▸ Exercise passage:

When Capitalism No Longer Needs Workers

When Capitalism No Longer Needs Workers

Artificial Intelligence and the Future of the Global Economy

Anxiety about the future of work has become a defining feature of the modern age. Artificial intelligence sits at the centre of that unease, occupying an uncomfortable space between dystopian fears of total automation and optimistic visions of a technologically enabled utopia. For most people, however, the concern is far more immediate and personal: the possibility that machines will soon perform their jobs faster, cheaper and better than they ever could.

Historically, societies have faced similar moments of uncertainty. Major technological breakthroughs—from the steam engine to electricity, from mechanisation to computers—have repeatedly transformed economies. Each time, jobs were displaced, but new industries eventually emerged. Productivity rose, wealth expanded, and employment shifted rather than vanished. This historical pattern has led many economists and policymakers to argue that artificial intelligence will follow the same trajectory.

Others are far less convinced. Previous waves of automation largely replaced physical labour, freeing humans to focus on cognitive and creative tasks. Artificial intelligence, by contrast, is increasingly capable of replicating precisely those mental skills. If machines can reason, communicate, analyse and create, what unique economic value remains for human workers? This question no longer belongs to the distant future. In several parts of the world, its consequences are already unfolding.

What makes the current transition particularly significant is not only the scale of potential disruption, but also its uneven distribution. Artificial intelligence is reshaping global capitalism in ways that threaten to widen the gap between rich and poor countries, between highly skilled and routine workers, and between those who own capital and those who rely on wages. To understand what happens when capitalism no longer needs workers in the way it once did, it is necessary to examine where the impacts are being felt first, why they are occurring, and what options remain for adaptation.

▸ Input data:

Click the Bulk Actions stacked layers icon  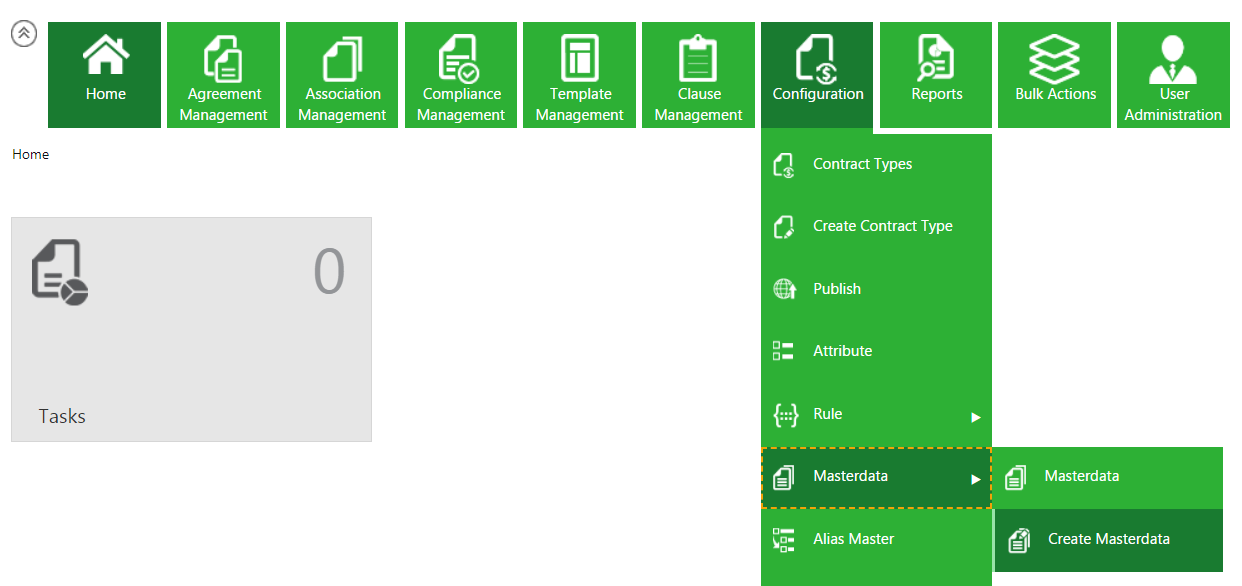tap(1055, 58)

...

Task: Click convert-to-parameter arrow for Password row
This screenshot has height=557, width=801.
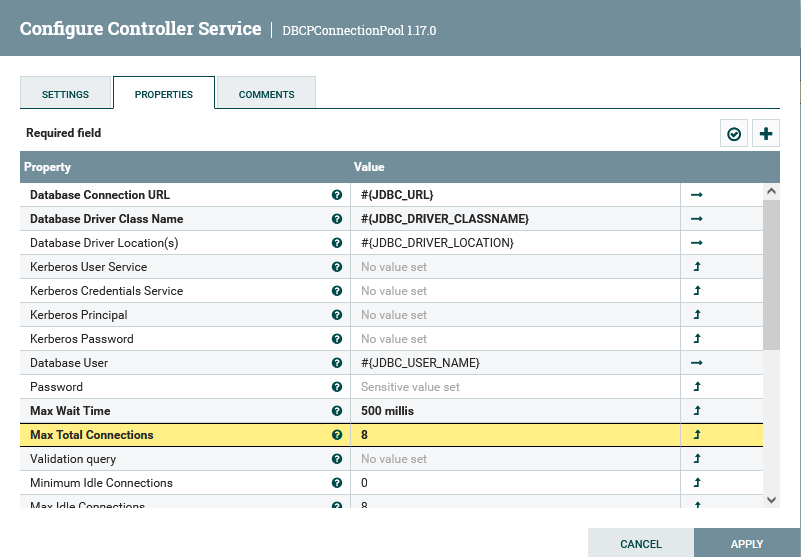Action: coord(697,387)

▸ Actions to take:
A. Reproduce the stretch of the passage on artificial intelligence and the future of work from "What makes the" through "remain for adaptation.".
B. Carry on writing the passage on artificial intelligence and the future of work, picking up after its final sentence.
The records were drawn from a separate source.

▸ Responses to the tasks:
A.
What makes the current transition particularly significant is not only the scale of potential disruption, but also its uneven distribution. Artificial intelligence is reshaping global capitalism in ways that threaten to widen the gap between rich and poor countries, between highly skilled and routine workers, and between those who own capital and those who rely on wages. To understand what happens when capitalism no longer needs workers in the way it once did, it is necessary to examine where the impacts are being felt first, why they are occurring, and what options remain for adaptation.

B.
The Front Line of Automation in Developing Economies

While debates about artificial intelligence often focus on advanced economies, some of the most immediate risks are concentrated elsewhere. Over the past three decades, many developing countries have built growth strategies around outsourced service work. Nations such as the Philippines and Bangladesh invested heavily in education, language skills and digital infrastructure to attract business process outsourcing. Call centres, data entry, transcription services and basic software support became engines of employment and sources of foreign income.

These industries were long considered relatively safe from automation. They required natural language fluency, contextual understanding and interpersonal skills—qualities that machines struggled to replicate. That assumption no longer holds. Advances in large language models and related technologies have enabled software to perform many of these tasks with remarkable speed and accuracy, often at a fraction of the cost of human labour.

In the Philippines, outsourcing has grown into a multi-billion-pound sector employing more than a million people and contributing a substantial share of national output. Yet estimates suggest that nearly nine out of ten outsourced service roles in the country face a high risk of automation. For a workforce built around precisely the types of tasks artificial intelligence excels at—repetitive, rules-based and text-driven—the threat is existential.

Bangladesh faces a similar challenge, albeit on a smaller scale. Its outsourcing industry has expanded rapidly, employing tens of thousands of workers across hundreds of firms. Much of this work also centres on customer service, transcription and data processing. As artificial intelligence becomes cheaper and more capable, the economic logic that once favoured offshore labour weakens. If the same output can be delivered faster, more consistently and without the costs associated with human employment, companies have little incentive to continue outsourcing.

This shift undermines an entire development model. For decades, lower-income countries sought to integrate into the global economy by providing labour-intensive services to wealthier nations. Artificial intelligence threatens to reverse that flow. Tasks once sent abroad may instead be automated locally, or eliminated altogether. In extreme cases, a single server rack could replace an entire call centre, erasing thousands of jobs overnight.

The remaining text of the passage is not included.